Quand le camarade Trivas enseigne à Lazik ce que doivent être "les fonctions sexuelles d'un membre modèle du Parti d'un point de vue éthique" :

- Le sexe n'est au fond rien d'autre qu'un simple moyen de reproduction. Tant qu'il ne s'y mêle pas le capitalisme de Malthus et les autres barrières, nous pouvons considérer ce qu'on appelle "amour" comme le simple processus de production de deux artisans indépendants. Plus il est court, plus il reste de temps au prolétariat pour se consacrer aux syndicats et aux coopératives. [...] Votre devoir est de chasser comme une brebis galeuse celui qui aura l'idée de remplacer le matérialisme de fer par de la bouillie sentimentale.

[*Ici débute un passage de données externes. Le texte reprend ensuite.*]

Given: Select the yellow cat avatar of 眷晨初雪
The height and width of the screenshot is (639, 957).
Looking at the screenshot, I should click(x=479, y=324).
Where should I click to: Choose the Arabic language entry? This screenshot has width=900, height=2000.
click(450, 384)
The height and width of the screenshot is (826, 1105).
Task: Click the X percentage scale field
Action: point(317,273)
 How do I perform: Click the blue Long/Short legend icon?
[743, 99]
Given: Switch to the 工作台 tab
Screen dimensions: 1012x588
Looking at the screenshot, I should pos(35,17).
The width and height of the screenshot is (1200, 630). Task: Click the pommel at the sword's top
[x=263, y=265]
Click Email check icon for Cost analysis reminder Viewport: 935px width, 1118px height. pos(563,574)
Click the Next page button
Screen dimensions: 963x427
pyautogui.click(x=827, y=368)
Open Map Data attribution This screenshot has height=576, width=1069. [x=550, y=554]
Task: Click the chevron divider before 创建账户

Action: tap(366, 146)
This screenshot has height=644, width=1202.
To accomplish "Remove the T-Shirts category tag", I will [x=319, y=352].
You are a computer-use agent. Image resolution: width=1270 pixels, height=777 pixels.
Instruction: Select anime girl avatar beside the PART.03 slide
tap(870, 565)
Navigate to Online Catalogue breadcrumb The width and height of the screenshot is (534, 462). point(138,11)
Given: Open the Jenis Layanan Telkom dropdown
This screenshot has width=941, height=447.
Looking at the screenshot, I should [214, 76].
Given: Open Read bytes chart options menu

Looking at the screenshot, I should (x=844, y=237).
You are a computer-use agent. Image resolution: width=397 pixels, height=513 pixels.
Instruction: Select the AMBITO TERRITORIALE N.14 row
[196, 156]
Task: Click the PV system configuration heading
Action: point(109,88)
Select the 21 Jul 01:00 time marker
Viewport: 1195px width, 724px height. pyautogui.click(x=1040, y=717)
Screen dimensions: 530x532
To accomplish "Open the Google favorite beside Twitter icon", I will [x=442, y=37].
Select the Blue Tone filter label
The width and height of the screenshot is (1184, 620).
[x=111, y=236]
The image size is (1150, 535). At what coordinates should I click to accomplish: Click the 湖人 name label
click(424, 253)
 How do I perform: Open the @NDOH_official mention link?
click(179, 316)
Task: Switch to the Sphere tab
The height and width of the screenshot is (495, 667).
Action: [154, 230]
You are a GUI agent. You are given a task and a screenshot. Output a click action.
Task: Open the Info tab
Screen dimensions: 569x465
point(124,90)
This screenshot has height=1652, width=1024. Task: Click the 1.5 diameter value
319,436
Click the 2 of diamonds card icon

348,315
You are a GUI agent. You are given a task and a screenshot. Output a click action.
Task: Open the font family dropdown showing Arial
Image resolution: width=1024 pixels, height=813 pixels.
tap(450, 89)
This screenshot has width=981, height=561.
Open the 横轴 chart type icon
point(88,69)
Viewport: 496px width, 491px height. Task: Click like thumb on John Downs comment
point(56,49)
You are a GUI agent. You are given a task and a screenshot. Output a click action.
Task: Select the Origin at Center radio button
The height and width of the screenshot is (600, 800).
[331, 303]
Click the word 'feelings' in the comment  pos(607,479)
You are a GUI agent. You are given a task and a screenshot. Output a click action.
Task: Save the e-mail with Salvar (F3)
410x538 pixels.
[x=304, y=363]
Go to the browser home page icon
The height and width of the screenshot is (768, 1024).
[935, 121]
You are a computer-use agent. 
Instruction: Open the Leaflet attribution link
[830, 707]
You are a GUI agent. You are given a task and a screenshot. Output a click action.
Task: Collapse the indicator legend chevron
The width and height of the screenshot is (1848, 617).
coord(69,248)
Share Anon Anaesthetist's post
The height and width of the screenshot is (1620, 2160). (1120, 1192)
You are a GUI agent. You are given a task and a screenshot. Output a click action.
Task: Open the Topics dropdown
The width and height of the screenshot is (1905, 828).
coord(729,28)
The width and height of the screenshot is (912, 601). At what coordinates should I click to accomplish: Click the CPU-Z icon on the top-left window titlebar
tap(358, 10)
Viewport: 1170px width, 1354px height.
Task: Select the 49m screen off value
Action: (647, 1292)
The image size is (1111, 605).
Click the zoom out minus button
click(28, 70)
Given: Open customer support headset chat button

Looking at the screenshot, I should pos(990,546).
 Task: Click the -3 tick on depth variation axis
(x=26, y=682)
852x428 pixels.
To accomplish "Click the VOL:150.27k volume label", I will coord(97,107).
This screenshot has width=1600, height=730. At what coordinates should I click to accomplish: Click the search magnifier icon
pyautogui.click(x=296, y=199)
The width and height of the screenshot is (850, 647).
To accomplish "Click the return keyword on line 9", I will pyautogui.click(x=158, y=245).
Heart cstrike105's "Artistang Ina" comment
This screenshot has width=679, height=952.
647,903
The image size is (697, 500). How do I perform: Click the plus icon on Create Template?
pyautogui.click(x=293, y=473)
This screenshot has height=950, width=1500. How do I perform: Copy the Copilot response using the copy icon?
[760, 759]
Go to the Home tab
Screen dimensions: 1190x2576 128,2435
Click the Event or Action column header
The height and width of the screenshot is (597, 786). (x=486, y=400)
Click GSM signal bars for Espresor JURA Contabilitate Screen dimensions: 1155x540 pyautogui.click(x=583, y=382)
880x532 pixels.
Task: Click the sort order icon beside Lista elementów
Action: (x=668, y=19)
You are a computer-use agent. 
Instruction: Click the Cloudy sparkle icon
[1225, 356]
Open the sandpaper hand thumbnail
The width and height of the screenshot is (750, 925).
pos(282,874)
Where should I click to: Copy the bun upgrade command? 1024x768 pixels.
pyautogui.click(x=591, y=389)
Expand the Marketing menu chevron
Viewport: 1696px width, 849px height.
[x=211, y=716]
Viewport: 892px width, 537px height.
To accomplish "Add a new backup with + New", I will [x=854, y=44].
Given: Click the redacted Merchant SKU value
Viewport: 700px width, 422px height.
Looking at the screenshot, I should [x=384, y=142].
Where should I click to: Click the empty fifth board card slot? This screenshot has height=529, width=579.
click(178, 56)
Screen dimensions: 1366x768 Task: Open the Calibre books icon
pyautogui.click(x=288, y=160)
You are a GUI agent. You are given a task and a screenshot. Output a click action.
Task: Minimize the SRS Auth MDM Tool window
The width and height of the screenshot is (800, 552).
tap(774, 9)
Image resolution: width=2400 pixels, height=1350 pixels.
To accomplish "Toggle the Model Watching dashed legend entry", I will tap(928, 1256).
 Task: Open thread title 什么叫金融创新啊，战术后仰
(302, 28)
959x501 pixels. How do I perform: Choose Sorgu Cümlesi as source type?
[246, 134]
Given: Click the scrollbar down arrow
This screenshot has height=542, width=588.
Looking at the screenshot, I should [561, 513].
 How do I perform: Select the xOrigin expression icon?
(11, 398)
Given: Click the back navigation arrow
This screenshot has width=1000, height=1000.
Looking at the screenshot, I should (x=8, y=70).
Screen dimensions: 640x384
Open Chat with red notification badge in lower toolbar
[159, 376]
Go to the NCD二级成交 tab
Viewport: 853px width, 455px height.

Ou quand Lazik se fait passer pour un rabbin libéral auprès de ses coreligionnaires de Francfort, notamment un restaurateur casher empêtré dans les interdits :

LAZIK : Il est dit dans la Thora : "Tu ne mangeras pas le veau dans le lait de sa mère". Le beurre est fait avec le lait. Et comment pouvez-vous savoir si telle vache est la mère de tel veau, ou même de tel boeuf ayant atteint sa majorité ? Donc il est interdit de cuire la viande dans le beurre.
SCHWARTZBERG : Pfff...
LAZIK : Mais attendez une minute, il est encore trop tôt pour soupirer. Vous n'avez qu'à servir de la viande de porc. Moi, par exemple, j'adore les côtes de porc, et puis le cochon ne pourra jamais être le fils d'une vache. Vous pouvez donc faire frire autant de côtelettes de porc que vous le désirez dans du beurre laitier avec des pommes de terre bien croustillantes. Tout sera ainsi conforme à la loi et vous verrez que lorsque M. Moiser aura mangé une de vos côtes de porc, il s'écriera extasié : "Comme votre veau est délicieux !"
SCHWARTZBERG : Mais selon la Loi le porc est de toute façon...
LAZIK : Peut-être bien que selon la Loi le porc n'a pas assez de doigts de pied pour qu'on ait le droit d'en manger, mais, après tout, vous ne les avez pas comptés, ses doigts de pied. Et puis qui vous demande de vous occuper de ça ? De toute façon lorsque vous parlez avec un rabbin érudit, vous n'avez pas besoin de faire de philosophie. Point à la ligne.

Ilya Ehrenbourg : Lazik le tumultueux (1927)
Traduit par Claude Kahn (1981)
Aux Editions J.-C. Lattès

A signaler aussi une satire plutôt réussie des peintres de la Brasserie la Rotonde, ainsi qu'une bonne critique des milieux littéraires d'avant-garde, et pas mal d'autres bonnes choses encore, mais dont on peut difficilement extraire un passage.